While both long ago left South Florida — Seeman for Texas and Potash for Pennsylvania — that period and location in their lives of 1980s Miami was an era they wanted to document. Seeman played in bands and made sure to attend any show where someone might have a mohawk. Potash wrote a weekly music column in the Miami News called "Off the Record," as well as for the alt-weekly the Wave (which subsequently became Miami New Times in 1987) under the pen name C.P. Smith.
"By the time Joey asked me for my input, he had already interviewed many of the key musicians from the 1970s and '80s scene, including Charlie Pickett, Jim Johnson, and Gary Sunshine," Potash says. "He had a master list of who else he planned to talk to that was impressive. It was the comprehensiveness of that list and the work that Joey had already put into the project, his seriousness about it, that inspired me to volunteer my time to the project."
"That's what is amazing, that for a relatively small scene, there were so many people involved," Potash adds. "As small as our scene was, due to its isolation at the bottom tip of Florida, too far from Atlanta for many bands to want to make the trip down, there were so many people who made the scene as musicians and DJs, who promoted the scene as journalists, who nurtured the scene as clubgoers and record buyers, who grew the scene as homegrown record producers/labels and promoters."
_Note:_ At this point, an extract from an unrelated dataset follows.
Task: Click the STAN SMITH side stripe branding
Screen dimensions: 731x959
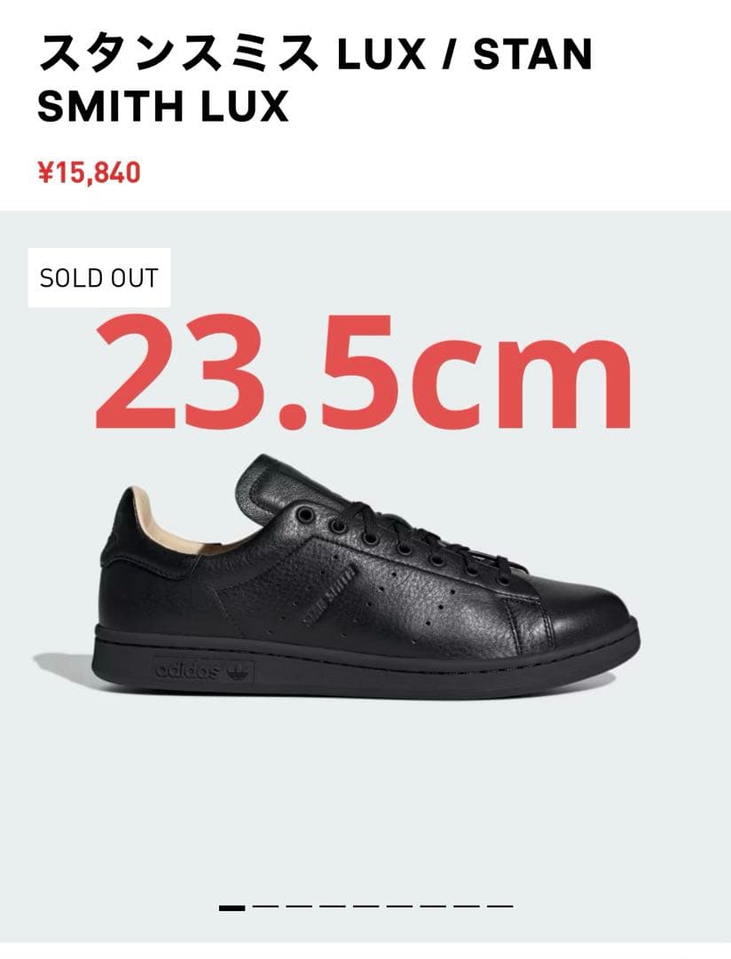Action: coord(329,595)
The duo will make their way down to the southern tip of Florida to discuss their book at this year's Miami Book Fair on Saturday, November 18.
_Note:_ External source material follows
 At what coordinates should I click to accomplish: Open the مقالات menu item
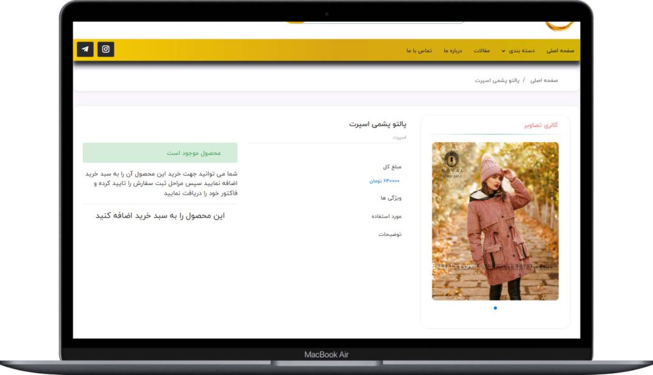(481, 50)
"We invited photographer Jill Kahn and Open Books & Records owner Leslie Wimmer to be our guests. Jill's photos really make the book; they tell the story. Not only did she document the scene, she played in the Psycho Daisies, so she has a unique perspective to share. Leslie obviously is a giant in the story. Her support of Charlie Pickett and others through her Open Records label was critical to the scene's success. She was a relentless fan of the music. And boy, does she have some stories," Seeman warns.
Potash hopes the Miami Book Fair appearance will serve as a reunion for those who lived through the era.
"We are hoping that everyone who still lives in South Florida or within driving distance will join us to celebrate this special time — the music, the clubs, the scene, the feeling of being pioneers, which is what we were in so many ways," he says.
Punk Under the Sun: '80s Punk and New Wave in South Florida. By Chris Potash and Joey Seeman. HoZac Books. 2023. 224 pages. Hardcover, $35.99.
Miami: Punk Rock City. 3 p.m. Saturday, November 18, at the Magic Screening Room at the Miami Dade College Wolfson Campus, 300 NE Second Ave., Building 8, First Floor, Miami; miamibookfair.com.